Peter Pan mythology is rampant in the male-dominated world of Silicon Valley, where adult men get free laundry, food, and access to “toys” bearing the ability to change the very fabric of our democracy. These ostensibly eternal children are encouraged to move fast and break things, never looking back at the things that they broke. Even the term “tech bro” evokes youthful collegial stupidity, the anti-frat star armed with hoodies and flash drives rather than Solo cups and Vineyard Vines. And a fair amount of the older journalists covering these “boy kings” play right into this mythos, covering Silicon Valley with a kind of bemused avuncular air, attributing missteps to guilelessness and the apparently inherent childishness of social media and tech toys.

When Uber CEO Travis Kalanick berated an Uber driver for “blaming everything in [his] life on somebody else” rather than taking responsibility, the apology he issued said he had some growing up to do. Kalanick was 40 at the time. And yet eternal youth isn’t available to everyone in Silicon Valley: Despite the fact that Theranos CEO Elizabeth Holmes is only a few months older than Zuckerberg, her well-deserved fall from grace wasn’t covered with the soft language of immaturity. She was treated like the adult that she and Zuckerberg both are because—surprise!—she’s a woman. As soon as girls hit puberty, they’re subjected to the old adage that women mature faster than men; we face up to the consequences of our actions while simultaneously being treated as ignorant children in any other context. Black girls in particular are never allowed the innocence of childhood: From the age of 5 we’re perceived as needing less protection and nurturing. And lives that are multiple decades long, let alone extended growing up periods, aren’t afforded to actual children like Tamir Rice and Michael Brown, who were perceived as adults before puberty even ended.

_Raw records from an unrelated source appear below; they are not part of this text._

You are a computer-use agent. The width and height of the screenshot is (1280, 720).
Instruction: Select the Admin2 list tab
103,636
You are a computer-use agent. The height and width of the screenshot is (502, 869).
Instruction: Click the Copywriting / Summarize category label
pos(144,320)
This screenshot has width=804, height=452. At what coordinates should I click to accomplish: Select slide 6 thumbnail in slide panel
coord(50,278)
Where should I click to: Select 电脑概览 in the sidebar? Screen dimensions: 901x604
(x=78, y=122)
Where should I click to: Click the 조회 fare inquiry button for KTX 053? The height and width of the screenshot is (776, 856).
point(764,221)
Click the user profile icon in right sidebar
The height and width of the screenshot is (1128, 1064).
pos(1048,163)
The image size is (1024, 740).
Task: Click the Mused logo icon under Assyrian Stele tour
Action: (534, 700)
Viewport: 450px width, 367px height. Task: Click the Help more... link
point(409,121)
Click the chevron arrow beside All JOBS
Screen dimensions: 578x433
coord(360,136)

Yet with Zuckerberg, we’re supposed to believe that at 33, with children of his own, this “boy-billionaire” is just now coming to terms with his own age. Maybe he’s actually bought into this narrative—it would explain why he’s been issuing the same mea culpa for 10 years. Children are selfish, and they rarely learn from their own mistakes if they aren’t held to any consequences. And that’s one of the many lessons here: If we don’t treat people like an adult the minute they become one, and not a moment earlier or later, they’ll never learn how to act like one.